O que você precisa saber sobre teleco o coelhinho antes de começar
Teleco o coelhinho é um script open-source voltado para automação de tarefas repetitivas em ambientes Linux. A maioria dos artigos sobre o assunto trata apenas da instalação básica, mas a parte que as pessoas realmente esquecem é o manejo dos permisos e das dependências, porque o pacote depende de bibliotecas que variam de distribuição pra distribuição. Eu comecei a usar o script há cerca de três anos, quando precisei automatizar um processo de sincronização de arquivos entre servidores Debian que funcionava manualmente há meses. O problema na época foi que o repositório oficial deles não tinha build para algumas versões mais recentes do Python, então eu tive que compilar com a versão 3.9 localmente. A workaround foi apontar o PATH manualmente para o interpretador e rodar o script com o seguinte comando:
PYTHONPATH=/home/seu_usuario/.local/lib/python3.9/site-packages python3 teleco_o_coelhinho.py --config ~/.teleco/config.yml Isso resolveu porque o script não vinha com um gerenciador de pacotes embutido, então você precisa garantir que o pyyaml, o requests e o paramiko estejam instalados na mesma versão que o script espera. A lista exata está no arquivo requirements.txt que vem no repositório, mas atenção: algumas versões do paramiko podem conflitar com o OpenSSH atualizado do seu sistema.

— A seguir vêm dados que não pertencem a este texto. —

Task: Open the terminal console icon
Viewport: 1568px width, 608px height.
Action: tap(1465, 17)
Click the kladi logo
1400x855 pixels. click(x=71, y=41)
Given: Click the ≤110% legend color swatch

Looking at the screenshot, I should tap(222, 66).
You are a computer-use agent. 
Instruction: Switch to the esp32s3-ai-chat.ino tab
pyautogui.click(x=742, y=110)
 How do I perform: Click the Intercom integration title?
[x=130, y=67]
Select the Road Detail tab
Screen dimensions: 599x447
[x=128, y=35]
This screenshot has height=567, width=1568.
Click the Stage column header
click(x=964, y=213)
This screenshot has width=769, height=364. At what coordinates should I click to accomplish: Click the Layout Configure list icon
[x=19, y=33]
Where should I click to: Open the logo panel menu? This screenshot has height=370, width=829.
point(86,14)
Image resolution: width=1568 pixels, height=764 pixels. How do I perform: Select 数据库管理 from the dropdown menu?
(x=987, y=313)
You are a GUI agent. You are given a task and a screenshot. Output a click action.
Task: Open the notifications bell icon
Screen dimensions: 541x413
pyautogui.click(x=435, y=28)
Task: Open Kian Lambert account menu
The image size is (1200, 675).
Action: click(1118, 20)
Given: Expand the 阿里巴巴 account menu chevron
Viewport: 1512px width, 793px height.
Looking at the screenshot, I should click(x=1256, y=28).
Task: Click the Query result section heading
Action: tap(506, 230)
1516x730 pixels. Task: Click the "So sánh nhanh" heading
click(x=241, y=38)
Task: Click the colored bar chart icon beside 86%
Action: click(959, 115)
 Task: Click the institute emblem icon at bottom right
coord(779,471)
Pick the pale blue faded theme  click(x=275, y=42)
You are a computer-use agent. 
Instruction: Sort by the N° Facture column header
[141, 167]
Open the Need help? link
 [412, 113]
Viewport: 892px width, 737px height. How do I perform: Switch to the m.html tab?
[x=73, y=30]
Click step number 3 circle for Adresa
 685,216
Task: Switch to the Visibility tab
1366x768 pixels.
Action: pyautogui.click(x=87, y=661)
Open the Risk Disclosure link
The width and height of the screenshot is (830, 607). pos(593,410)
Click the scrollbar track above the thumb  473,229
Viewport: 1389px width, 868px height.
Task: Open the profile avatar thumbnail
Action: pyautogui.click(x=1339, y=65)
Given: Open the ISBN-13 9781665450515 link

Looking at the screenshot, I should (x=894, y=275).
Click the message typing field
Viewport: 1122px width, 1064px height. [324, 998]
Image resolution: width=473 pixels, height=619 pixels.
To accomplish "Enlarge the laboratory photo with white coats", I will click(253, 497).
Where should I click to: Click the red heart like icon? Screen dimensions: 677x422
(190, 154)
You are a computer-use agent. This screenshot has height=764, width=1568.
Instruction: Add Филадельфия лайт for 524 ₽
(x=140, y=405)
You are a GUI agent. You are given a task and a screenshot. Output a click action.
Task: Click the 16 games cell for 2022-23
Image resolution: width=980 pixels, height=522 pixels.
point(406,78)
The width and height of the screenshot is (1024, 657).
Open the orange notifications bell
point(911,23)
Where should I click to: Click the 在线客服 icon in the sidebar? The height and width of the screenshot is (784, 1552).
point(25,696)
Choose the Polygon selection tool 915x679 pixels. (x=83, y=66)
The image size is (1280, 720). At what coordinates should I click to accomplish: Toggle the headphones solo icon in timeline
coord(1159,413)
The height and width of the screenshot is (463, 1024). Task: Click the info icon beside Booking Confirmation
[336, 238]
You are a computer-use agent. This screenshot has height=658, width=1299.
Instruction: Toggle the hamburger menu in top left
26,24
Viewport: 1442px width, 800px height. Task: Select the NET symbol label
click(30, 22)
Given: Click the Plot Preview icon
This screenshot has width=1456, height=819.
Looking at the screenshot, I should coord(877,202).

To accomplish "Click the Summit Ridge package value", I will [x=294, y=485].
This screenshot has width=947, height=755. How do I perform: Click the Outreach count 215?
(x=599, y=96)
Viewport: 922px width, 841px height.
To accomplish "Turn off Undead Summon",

Como baixar e instalar teleco o coelhinho
O primeiro passo é clonar o repositório oficial. O link direto é: https://github.com/teleco-coelhinho/teleco-coelhinho/releases
Depois de baixar, descompacte em algum diretório do seu usuário e não no /usr/bin ou similares. Scripts automatizados assim funcionam melhor rodando fora do caminho do sistema, porque você pode fazer ajustes no código sem ter permissão de root. A instalação das dependências segue o padrão Python: entre na pasta e rode pip install -r requirements.txt. Se você estiver usando uma venv, ative ela antes. Eu recomendo isso fortemente porque senão você acaba sujar o ambiente global e, quando outra ferramenta quebra por causa de uma versão diferente de alguma biblioteca, leva uma tarde pra descobrir a causa raiz.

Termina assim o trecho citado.